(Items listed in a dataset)
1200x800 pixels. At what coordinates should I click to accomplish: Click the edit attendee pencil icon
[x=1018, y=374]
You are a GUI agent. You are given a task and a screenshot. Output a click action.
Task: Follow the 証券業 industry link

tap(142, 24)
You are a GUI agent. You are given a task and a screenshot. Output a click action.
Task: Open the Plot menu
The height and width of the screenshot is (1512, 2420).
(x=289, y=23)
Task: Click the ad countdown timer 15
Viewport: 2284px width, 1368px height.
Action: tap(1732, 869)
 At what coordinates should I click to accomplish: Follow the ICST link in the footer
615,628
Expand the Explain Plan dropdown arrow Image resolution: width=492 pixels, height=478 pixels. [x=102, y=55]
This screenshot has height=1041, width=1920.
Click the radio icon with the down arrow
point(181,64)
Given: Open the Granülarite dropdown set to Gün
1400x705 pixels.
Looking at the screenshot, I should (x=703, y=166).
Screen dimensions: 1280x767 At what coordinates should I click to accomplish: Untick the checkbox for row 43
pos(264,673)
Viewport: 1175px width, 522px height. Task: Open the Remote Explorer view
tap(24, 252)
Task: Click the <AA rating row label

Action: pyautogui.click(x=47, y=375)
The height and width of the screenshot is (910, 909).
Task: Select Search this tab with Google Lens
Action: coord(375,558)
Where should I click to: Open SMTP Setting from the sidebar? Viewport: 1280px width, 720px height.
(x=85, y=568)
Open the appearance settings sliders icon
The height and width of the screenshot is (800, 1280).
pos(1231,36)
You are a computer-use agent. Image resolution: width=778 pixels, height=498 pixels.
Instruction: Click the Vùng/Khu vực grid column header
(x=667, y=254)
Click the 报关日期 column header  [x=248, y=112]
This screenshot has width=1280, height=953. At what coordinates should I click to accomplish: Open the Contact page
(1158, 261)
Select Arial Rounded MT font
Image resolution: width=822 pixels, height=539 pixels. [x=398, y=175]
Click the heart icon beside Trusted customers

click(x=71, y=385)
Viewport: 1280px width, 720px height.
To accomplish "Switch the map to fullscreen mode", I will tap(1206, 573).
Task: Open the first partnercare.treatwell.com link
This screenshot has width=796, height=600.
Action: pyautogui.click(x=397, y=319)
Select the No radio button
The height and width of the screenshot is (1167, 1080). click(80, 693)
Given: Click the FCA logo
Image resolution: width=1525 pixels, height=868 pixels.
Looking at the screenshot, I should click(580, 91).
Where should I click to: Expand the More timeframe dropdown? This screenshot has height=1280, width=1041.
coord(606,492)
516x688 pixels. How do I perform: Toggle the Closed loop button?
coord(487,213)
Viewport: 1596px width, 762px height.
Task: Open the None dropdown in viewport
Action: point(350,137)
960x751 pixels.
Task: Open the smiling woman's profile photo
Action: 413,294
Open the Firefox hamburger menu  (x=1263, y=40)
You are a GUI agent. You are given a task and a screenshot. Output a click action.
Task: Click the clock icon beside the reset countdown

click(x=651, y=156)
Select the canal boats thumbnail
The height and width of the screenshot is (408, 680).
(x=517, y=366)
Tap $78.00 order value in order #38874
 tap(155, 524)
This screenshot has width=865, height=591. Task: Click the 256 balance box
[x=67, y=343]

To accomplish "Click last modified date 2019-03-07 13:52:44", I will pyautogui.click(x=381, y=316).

- **TASK TO CARRY OUT**
Wherever the string "menu" appears in a line of the records, copy that line.

- **WRITTEN SOLUTION**
Task: Open the Plot menu
Open the Firefox hamburger menu  (x=1263, y=40)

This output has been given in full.